Your Future with Starlight Bob
Step aside, Mark Zuckerberg. We’ve got a new columnist named Starlight Bob and his kind have been using Zodiacal data to track and predict human behaviour for millennia Aquarius | Jan 20 to Feb 18 Jupiter has 53 moons. These will never align!...
Step aside, Mark Zuckerberg. We’ve got a new columnist named Starlight Bob and his kind have been using Zodiacal data to track and predict human behaviour for millennia
Aquarius | Jan 20 to Feb 18
Jupiter has 53 moons. These will never align! Similar to your MasterCard after coming home drunk and doing some online shopping!
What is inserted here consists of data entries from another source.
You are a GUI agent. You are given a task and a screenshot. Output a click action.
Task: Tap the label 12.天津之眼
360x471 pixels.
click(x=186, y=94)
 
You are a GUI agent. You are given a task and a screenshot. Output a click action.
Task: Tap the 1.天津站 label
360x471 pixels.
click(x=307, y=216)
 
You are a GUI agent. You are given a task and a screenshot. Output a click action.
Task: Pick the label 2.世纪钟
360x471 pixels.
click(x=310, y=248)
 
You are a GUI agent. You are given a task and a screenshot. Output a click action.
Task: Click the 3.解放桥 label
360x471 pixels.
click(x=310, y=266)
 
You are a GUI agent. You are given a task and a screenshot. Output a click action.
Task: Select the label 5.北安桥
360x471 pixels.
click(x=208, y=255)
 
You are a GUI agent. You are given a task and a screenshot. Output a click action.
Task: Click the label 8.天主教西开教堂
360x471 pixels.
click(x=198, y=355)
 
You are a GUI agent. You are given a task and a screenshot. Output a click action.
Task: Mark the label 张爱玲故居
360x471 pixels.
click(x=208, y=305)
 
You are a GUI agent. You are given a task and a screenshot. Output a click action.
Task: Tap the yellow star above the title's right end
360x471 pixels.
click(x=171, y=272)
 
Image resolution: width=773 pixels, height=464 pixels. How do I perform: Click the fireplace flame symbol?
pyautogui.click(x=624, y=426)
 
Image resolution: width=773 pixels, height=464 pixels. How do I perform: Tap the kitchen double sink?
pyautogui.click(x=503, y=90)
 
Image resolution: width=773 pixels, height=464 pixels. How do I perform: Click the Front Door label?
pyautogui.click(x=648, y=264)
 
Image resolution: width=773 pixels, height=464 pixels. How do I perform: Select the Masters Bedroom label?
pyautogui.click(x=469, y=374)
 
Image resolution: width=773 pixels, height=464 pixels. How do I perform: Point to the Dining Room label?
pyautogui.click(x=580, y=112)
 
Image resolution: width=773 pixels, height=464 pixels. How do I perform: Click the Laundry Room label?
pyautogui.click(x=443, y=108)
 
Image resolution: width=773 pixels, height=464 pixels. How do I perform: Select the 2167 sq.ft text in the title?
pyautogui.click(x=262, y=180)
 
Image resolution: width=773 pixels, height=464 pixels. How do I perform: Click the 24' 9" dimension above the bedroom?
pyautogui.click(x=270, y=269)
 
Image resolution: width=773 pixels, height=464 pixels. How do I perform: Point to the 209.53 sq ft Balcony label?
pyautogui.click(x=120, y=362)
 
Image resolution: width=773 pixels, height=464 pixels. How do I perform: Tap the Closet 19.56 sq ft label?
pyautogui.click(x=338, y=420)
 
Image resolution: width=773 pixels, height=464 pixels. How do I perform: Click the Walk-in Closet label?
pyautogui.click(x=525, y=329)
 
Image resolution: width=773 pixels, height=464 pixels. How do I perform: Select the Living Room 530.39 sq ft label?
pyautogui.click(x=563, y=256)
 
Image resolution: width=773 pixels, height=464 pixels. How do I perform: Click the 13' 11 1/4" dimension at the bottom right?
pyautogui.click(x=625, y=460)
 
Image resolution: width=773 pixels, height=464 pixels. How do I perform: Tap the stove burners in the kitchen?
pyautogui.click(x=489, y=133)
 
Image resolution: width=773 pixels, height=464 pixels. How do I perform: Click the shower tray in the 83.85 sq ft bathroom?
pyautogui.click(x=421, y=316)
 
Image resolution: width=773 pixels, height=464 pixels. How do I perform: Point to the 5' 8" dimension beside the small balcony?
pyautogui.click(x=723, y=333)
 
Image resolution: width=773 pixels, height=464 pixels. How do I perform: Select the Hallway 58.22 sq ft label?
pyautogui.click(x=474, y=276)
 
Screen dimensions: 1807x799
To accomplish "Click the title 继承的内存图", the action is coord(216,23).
Pisces | Feb 19 to March 20
The Mars moons Phobos and Deimosform complete an eclipse of the red planet. This is a cause for celebration. Ohh, it could also be
your birthday.
Aries | March 21 to April 19
Romance is on your horizon. After all, your friends have put up a fake Tinder profile with some interesting details on it. Expect photos from inmates from Goulburn Supermax jail.
Taurus | April 20 to May 20
There comes a time in a man’s life when he begins to take stock – his thoughts turn to his place in the world, his impending mortality, and the meaning of life, if any at all… But yours will stay pretty much focused on beer and fart jokes.
Gemini | May 21 to June 20
Your love life will be similar to the car bearing the same name as your star sign: old, beat up and rarely gets out of second gear.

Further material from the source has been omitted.